*Task statement*.
Write out the data exactly from its first line onward, ending with the line in which "Posgrados (36, 2349)" appears.
-------- Input records --------
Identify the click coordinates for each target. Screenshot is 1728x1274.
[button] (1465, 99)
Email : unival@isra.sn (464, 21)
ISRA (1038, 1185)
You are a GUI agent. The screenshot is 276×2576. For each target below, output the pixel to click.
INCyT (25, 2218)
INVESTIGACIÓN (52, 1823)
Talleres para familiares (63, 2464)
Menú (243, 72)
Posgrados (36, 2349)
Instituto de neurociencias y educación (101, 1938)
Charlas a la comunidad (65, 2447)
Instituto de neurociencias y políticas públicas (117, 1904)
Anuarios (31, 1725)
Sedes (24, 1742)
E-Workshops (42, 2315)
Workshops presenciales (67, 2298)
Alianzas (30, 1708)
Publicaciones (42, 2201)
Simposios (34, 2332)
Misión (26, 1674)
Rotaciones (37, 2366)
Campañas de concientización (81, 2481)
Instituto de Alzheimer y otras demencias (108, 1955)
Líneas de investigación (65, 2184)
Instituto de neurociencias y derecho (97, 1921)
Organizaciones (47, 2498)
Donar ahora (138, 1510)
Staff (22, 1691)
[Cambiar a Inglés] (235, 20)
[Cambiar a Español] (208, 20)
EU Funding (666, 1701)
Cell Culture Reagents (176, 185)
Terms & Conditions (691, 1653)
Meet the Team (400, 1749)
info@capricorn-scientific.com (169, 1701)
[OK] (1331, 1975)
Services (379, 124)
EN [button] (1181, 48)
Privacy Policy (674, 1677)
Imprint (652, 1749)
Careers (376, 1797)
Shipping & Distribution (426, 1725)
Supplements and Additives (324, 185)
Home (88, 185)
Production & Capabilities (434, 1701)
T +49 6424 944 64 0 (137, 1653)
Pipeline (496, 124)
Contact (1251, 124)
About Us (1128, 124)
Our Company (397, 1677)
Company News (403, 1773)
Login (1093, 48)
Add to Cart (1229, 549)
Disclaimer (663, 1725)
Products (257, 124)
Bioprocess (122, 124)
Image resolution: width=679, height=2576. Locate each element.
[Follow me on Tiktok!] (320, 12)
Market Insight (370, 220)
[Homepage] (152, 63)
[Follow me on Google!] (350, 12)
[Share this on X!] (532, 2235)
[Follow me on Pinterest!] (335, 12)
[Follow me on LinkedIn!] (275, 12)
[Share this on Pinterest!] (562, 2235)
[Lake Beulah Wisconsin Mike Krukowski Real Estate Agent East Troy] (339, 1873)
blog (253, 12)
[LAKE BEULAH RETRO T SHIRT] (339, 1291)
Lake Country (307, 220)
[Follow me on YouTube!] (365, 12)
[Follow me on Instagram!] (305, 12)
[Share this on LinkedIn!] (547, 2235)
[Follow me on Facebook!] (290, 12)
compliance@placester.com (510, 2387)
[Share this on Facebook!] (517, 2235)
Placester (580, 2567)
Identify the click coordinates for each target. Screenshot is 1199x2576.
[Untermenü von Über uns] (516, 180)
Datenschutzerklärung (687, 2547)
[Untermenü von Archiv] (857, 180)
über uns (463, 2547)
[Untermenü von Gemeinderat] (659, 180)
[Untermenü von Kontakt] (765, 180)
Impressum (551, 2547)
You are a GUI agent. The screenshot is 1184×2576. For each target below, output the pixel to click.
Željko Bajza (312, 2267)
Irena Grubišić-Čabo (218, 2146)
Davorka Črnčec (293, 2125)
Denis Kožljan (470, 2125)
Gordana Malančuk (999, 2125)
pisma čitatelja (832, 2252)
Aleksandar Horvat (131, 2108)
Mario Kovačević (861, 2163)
--------
*Solution to this task*.
Identify the click coordinates for each target. Screenshot is 1728x1274.
[button] (1465, 99)
Email : unival@isra.sn (464, 21)
ISRA (1038, 1185)
You are a GUI agent. The screenshot is 276×2576. For each target below, output the pixel to click.
INCyT (25, 2218)
INVESTIGACIÓN (52, 1823)
Talleres para familiares (63, 2464)
Menú (243, 72)
Posgrados (36, 2349)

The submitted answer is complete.